不動産売買契約書のチェックポイントとは?

2020年12月16日1,091

買付証明書提出・交渉権獲得後、売主と交渉の上で契約に関する合意に至れば、いよいよ売買契約となる。

売買に当たっては不動産売買契約書を作成する。

不動産売買契約書は通常、仲介業者が重要事項説明書と併せて作成してくれる場合が多い。

非常に重要な書類であるから、不動産売買契約書は以下の点をしっかりチェックしよう。

売買物件及び授受する金銭について

1.売買する物件の内容・面積など

土地については所在・地番・不動産登記法上の地目・地積をチェックしよう。

地目とは「宅地」「山林」など、その土地の用途のカテゴリーである。

地積とは登記簿上の土地面積だ。

地積については登記上の土地面積と実測面積に差がある事もあるので注意したい。

その場合は実測図のを手配してもらえるのかチェックしておいたほうが良いだろう。

建物については所在・家屋番号・登記上の種類・構造・床面積などをチェックする。

床面積は登記簿上の床面積である法床面積と建延面積をそれぞれチェックしておきたい。

2.売買金額と支払時期

売主との交渉によって合意された売買金額・支払時期に認識の相違がないかチェックしておこう。

尚、不動産売買契約書に土地・建物の価格按分が書かれていることもある。

建物の価格割合が大きいと減価償却費を大きく取ることができ、税務上有利になると言える。

ぜひ併せてチェックしよう。

3.契約解除の場合の取り決めと違約金の額

違約金は概ね売買代金の20%以内の場合が多い。

契約解除の取り決めをする場合は不動産売買契約書上にきちんと金額が明示されているか確認しておこう。

4.手付金による解除の定め

特段の取り決めがない場合、一般的には下記のように解除を認めると定めている。

  • 買主は手付金放棄
  • 売主は手付金倍返し

5.融資特約に関する定め

大多数の人が金融機関からの融資を利用すると思うが、融資が否認された場合は物件代金を支払えなくなり契約違反となってしまう。

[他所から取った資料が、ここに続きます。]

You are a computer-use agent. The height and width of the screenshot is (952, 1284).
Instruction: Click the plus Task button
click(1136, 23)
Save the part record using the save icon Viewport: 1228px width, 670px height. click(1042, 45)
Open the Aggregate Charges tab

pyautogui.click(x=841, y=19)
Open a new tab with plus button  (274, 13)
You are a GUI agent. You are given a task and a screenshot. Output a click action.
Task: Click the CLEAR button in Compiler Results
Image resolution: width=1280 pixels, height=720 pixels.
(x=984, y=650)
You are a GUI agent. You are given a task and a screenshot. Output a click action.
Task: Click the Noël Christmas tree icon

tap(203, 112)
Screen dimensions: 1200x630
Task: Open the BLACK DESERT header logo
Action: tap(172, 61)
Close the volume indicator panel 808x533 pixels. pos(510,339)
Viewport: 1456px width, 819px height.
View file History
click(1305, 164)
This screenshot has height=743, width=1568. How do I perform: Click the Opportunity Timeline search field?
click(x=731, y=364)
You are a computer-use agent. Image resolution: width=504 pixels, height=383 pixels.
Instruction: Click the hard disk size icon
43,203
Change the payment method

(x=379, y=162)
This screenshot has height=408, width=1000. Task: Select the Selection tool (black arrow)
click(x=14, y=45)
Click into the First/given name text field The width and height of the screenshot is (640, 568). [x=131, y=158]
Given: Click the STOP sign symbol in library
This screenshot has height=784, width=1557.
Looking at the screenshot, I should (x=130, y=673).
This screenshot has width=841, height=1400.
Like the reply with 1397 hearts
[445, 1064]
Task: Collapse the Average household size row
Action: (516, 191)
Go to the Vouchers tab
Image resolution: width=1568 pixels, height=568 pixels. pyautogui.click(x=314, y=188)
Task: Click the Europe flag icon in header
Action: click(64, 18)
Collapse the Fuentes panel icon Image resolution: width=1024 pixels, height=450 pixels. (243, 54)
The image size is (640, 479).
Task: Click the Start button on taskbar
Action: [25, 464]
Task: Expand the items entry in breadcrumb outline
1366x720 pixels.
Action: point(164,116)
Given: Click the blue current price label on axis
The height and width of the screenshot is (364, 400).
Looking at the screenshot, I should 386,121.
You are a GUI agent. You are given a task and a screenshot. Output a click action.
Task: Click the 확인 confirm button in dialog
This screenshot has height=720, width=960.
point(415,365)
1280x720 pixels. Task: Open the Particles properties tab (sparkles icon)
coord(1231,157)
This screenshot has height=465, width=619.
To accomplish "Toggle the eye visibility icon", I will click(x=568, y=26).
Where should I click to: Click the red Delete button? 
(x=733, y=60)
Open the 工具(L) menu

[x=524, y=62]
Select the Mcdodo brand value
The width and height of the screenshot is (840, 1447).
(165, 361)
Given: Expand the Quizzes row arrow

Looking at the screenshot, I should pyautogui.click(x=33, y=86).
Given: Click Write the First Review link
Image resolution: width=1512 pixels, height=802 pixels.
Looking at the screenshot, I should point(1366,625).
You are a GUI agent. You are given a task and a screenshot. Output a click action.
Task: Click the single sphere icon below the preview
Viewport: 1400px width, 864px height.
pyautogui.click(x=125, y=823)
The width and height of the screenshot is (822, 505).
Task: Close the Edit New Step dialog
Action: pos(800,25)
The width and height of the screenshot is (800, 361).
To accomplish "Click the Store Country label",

それを避けるため、万一融資が下りなかった場合に契約を白紙撤回するという特約が融資特約解除条項である

売買契約書には融資特約について、想定している条件があれば詳細に記載しておく。

記載内容は融資を申し込む金融機関、金利、融資期間などだ。

融資特約を定めなかった場合、どのような影響があるのか。

自分が希望する金融機関から融資を認められなかった場合を想定してみよう。

売主側が例えば金利が高い・融資期間が短いなどの、買主にとって不利な条件での金融機関を紹介することがある。

そしてそこから融資が下りてしまう場合があるのだ。

実際にあった事例として、売主から紹介された金融機関で融資を受けて契約しなければならないこともある。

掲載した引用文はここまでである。